Allers aux fraises dans le Matricule des anges

Si l’art de la nouvelle est américain, le Québec est bien en Amérique.

par Yann Fastier, Le Matricule des Anges, numéro 220, février 2021.

ALLER AUX FRAISES
d’Eric Plamondon

            Après le succès de Taqawan (Quidam, 2018) et d’Oyana (id., 2019) qui l’on fait connaître au public français, Eric Plamondon revient sur ses terres familiales avec trois nouvelles d’inspiration autobiographique qui, sous la truculence, font aussi la part belle à certaine mélancolie.

            La première, qui donne son titre au recueil, voit le jeune Plam et ses copains se livrer à quelques dangereuses facéties qui, moins heureusement terminées, auraient privé la littérature québécoise de l’un de ses meilleurs espoirs. Elle le voit surtout s’éloigner et, peut-être pour la première fois, comprendre ce que signifie l’amour d’un père.
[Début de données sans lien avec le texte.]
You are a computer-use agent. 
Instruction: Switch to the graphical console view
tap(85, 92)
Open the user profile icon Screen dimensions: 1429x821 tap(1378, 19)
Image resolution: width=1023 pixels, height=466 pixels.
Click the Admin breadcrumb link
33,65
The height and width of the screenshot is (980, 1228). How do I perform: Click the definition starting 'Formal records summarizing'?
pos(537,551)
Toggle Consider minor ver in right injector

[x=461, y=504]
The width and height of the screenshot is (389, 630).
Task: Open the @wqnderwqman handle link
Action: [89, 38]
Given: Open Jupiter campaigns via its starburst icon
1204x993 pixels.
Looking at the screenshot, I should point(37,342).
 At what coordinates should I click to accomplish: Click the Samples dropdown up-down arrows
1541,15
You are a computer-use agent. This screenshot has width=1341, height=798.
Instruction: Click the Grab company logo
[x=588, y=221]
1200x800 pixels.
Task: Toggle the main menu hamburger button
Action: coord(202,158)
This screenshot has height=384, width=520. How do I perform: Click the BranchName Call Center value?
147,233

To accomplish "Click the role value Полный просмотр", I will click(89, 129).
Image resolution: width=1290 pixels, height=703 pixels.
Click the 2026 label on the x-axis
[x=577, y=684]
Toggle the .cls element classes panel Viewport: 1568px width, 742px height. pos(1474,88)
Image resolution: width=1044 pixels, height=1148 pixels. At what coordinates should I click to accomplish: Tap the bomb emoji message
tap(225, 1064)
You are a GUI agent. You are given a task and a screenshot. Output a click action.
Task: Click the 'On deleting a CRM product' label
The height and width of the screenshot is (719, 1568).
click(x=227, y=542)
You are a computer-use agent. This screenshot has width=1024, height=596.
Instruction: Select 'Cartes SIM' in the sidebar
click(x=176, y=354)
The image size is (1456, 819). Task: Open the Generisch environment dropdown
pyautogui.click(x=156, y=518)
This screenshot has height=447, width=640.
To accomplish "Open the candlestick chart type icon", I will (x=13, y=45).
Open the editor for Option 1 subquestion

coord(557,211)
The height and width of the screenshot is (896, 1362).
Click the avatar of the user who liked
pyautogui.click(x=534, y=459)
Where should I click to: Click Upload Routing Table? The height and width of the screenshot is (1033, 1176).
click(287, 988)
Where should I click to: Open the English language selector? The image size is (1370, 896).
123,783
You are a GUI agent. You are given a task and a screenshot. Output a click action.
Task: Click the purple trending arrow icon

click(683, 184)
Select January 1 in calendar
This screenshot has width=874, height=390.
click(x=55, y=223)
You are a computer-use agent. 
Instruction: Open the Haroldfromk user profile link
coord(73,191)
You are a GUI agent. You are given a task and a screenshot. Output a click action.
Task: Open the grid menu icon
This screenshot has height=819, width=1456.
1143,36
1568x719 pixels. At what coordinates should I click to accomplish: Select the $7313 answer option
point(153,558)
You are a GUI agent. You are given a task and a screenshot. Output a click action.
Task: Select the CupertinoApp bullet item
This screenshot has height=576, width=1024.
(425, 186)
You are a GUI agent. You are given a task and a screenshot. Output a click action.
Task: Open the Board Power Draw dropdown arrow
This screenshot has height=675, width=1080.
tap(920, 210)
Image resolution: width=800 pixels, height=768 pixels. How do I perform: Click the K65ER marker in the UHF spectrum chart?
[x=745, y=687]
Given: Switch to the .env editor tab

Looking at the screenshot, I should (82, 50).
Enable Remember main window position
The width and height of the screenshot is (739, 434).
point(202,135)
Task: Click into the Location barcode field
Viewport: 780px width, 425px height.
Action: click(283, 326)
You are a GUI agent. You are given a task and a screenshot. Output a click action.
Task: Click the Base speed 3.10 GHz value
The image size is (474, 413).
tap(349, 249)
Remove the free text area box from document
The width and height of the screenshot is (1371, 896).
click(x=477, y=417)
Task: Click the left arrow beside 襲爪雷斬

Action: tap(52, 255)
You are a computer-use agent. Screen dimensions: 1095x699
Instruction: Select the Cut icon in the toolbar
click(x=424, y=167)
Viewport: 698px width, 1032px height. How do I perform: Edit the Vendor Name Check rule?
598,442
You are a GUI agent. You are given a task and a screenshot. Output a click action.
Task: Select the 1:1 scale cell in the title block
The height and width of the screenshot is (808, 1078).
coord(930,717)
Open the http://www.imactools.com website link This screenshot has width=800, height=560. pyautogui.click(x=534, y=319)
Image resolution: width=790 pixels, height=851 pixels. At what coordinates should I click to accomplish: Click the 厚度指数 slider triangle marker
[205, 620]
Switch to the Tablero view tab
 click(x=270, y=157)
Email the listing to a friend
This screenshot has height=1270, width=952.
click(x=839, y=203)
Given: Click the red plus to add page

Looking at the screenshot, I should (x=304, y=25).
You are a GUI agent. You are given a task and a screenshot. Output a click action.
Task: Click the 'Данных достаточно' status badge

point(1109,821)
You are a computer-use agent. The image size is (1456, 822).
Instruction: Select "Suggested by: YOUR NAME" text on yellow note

            La dernière, « Thetford Mines », dans le droit fil celle-ci, le retrouve étudiant, rentrant chez lui en voiture en pleine tempête de neige après un week-end auprès de sa blonde. C’est le jour de ses 18 ans, le jour où tout devient possible et, de fait, le destin lui fait un de ces menus présents dont on se souvient toute sa vie.

            Entre les deux, « Cendres » revient sur les exploits de quelques stars du village paternel qui, une nuit, écrivirent la légende du billard local en empochant « près de quatre cent boules les unes à la suite des autres sous les néons jaunis du Manoir et les yeux rougis des spectateurs ». Small, Ti-Gill et Finger Hardy ont quelque chose des misfits de The Big Lebowski des frères Cohen, une forme de fatalisme rageur qui les mets à l’abri d’à peu près tous les accidents de la vie, malgré leur acharnement à la défier.

            Contées sur un mode proche de l’oralité, les trois histoires en ont la fluidité familière, un naturel qui donne l’impression de les entendre plutôt que de les lire et suscite l’empathie. Peut-être le léger exotisme des formes québécoises y est-il pour quelque chose, qui leur confère à nos oreilles une musicalité, un balancement que n’aurait pas un français plus académique. Quoi qu’il en soit, elles nous rappellent que si l’art de la nouvelle est américain, le Québec est bien en Amérique.